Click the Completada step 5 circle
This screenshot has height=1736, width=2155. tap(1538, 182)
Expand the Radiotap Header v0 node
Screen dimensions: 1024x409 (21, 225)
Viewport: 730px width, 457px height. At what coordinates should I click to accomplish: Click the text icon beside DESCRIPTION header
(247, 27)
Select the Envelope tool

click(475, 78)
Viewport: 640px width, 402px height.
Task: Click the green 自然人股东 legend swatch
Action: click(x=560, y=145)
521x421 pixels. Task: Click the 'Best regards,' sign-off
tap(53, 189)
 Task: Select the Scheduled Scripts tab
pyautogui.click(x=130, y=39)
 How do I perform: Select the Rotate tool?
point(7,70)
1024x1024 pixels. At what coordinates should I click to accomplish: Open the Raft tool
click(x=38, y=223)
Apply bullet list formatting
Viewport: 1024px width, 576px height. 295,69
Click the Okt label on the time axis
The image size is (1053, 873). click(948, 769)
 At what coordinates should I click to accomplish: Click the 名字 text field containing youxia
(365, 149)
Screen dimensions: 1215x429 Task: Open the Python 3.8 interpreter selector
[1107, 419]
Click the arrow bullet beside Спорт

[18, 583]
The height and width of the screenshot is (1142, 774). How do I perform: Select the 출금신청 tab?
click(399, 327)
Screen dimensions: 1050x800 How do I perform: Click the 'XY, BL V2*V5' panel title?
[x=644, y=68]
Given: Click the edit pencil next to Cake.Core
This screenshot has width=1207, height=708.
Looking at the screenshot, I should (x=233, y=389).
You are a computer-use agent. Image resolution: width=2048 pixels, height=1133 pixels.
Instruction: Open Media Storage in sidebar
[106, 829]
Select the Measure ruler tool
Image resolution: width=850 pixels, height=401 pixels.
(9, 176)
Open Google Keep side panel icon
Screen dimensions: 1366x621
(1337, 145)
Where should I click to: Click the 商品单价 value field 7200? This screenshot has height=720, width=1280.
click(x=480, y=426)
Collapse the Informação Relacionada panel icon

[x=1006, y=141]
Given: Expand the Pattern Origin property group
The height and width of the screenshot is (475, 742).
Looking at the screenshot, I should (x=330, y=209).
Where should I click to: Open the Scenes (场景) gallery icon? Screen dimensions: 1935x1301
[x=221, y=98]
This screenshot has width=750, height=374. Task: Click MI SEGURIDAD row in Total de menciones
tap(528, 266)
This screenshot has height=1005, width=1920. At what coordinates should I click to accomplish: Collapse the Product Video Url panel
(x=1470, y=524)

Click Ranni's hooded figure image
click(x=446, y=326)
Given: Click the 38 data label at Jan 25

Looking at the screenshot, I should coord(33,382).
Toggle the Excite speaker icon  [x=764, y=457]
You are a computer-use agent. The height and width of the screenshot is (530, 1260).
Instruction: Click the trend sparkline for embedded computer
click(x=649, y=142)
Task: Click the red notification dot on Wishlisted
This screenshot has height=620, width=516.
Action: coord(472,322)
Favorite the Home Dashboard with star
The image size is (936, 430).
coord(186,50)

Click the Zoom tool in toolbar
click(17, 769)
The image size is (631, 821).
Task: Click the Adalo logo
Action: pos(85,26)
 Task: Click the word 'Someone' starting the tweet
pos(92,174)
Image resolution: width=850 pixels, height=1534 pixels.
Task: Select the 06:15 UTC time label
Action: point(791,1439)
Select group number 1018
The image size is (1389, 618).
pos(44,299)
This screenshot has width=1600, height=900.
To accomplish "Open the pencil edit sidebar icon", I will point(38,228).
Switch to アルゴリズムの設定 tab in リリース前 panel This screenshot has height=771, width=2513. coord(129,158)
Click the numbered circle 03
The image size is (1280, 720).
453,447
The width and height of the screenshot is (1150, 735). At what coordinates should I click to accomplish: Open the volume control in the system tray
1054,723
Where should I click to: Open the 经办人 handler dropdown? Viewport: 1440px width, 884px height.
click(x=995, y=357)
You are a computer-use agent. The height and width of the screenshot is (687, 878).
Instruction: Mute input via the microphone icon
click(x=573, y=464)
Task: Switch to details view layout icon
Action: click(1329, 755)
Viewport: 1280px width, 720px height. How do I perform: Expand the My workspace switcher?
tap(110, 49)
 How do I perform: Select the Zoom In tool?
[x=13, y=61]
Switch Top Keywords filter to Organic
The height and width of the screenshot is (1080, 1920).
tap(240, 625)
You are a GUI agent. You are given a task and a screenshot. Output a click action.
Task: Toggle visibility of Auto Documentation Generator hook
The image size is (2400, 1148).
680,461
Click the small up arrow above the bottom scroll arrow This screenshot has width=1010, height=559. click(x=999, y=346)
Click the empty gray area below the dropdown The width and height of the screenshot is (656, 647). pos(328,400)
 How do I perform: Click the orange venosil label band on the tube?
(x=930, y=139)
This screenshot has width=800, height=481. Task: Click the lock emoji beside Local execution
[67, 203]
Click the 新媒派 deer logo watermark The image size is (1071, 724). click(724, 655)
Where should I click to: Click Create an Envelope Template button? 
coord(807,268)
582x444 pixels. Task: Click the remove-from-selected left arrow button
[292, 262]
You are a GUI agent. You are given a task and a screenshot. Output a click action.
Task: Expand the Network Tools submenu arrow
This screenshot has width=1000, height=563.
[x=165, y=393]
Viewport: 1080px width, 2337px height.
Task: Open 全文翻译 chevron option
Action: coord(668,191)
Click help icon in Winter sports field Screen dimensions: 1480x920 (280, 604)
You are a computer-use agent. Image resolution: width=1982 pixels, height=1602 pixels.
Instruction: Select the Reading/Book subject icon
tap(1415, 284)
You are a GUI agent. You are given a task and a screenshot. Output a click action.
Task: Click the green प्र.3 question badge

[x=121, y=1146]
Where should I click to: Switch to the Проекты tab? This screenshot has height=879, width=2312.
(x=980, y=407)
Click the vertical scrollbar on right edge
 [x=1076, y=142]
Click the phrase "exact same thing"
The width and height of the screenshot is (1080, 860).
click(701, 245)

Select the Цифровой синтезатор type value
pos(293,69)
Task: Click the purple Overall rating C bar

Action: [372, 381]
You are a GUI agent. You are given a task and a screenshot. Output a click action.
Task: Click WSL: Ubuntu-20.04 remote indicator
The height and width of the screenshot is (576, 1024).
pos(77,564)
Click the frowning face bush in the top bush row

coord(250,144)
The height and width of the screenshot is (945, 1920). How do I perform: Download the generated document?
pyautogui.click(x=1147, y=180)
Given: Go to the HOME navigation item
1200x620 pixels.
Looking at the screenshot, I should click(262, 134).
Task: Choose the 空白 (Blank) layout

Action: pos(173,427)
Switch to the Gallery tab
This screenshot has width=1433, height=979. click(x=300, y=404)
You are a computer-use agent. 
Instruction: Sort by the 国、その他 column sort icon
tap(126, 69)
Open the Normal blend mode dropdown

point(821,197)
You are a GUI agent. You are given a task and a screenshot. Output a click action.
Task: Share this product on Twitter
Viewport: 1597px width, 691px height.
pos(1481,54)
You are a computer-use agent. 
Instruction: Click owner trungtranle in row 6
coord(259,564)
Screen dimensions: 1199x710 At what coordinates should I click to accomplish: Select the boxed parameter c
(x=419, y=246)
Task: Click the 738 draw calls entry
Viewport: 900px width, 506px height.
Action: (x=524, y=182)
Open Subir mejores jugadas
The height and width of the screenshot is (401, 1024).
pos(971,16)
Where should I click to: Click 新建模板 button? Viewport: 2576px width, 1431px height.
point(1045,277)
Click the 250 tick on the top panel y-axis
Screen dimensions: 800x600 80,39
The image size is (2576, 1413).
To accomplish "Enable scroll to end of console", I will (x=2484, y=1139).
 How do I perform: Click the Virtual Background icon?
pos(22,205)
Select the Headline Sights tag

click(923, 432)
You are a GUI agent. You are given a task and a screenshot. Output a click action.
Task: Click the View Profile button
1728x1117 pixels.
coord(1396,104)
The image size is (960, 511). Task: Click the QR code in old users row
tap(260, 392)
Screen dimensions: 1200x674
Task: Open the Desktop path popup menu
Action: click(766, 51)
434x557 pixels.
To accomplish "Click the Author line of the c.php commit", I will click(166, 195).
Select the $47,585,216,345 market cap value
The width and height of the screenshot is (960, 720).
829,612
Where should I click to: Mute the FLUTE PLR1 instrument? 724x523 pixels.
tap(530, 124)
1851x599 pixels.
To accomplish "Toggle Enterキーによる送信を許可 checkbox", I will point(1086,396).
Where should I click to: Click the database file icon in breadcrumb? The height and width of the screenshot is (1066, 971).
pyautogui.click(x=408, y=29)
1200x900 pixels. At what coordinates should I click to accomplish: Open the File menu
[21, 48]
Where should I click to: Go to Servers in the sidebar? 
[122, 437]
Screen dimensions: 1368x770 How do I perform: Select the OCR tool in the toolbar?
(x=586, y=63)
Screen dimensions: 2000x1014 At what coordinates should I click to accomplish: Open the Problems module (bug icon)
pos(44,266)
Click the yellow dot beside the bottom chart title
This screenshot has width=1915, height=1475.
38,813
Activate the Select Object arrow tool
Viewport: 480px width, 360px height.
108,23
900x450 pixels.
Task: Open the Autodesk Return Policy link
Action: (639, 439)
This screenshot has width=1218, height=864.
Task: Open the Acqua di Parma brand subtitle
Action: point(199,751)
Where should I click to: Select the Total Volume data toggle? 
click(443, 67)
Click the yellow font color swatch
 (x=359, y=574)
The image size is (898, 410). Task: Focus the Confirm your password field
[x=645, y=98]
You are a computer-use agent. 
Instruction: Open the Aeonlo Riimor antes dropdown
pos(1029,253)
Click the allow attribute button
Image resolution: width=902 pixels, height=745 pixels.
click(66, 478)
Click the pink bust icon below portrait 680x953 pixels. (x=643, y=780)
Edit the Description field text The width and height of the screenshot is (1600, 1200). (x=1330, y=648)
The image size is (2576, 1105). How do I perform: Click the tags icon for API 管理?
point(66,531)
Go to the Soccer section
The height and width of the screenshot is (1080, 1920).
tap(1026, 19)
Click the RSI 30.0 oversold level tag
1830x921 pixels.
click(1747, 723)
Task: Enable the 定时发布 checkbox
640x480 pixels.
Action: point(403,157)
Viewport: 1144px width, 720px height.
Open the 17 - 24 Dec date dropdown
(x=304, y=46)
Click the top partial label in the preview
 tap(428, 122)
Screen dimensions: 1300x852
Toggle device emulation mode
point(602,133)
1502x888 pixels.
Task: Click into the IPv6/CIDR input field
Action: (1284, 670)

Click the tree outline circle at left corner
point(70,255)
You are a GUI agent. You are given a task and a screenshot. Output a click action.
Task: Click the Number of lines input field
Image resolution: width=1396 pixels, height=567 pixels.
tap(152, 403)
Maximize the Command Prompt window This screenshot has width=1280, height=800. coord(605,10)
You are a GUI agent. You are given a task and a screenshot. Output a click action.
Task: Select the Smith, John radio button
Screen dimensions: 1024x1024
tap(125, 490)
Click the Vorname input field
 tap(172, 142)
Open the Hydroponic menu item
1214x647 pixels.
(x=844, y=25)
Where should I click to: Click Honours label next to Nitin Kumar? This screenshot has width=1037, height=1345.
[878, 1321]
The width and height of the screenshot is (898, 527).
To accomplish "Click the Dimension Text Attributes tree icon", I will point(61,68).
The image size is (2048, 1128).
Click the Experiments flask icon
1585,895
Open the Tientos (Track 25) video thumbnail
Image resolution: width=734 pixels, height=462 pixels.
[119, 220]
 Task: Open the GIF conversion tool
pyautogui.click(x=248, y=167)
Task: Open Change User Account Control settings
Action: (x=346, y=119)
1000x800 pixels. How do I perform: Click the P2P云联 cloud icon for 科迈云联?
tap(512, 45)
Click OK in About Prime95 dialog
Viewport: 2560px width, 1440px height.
——
Output as a numbered list, without blank lines, the part of the records that opens with the line containing "Click the Vorname input field" and closes with the line containing "I will point(61,68).".

Worked answer
1. Click the Vorname input field
2.  tap(172, 142)
3. Open the Hydroponic menu item
4. 1214x647 pixels.
5. (x=844, y=25)
6. Where should I click to: Click Honours label next to Nitin Kumar? This screenshot has width=1037, height=1345.
7. [878, 1321]
8. The width and height of the screenshot is (898, 527).
9. To accomplish "Click the Dimension Text Attributes tree icon", I will point(61,68).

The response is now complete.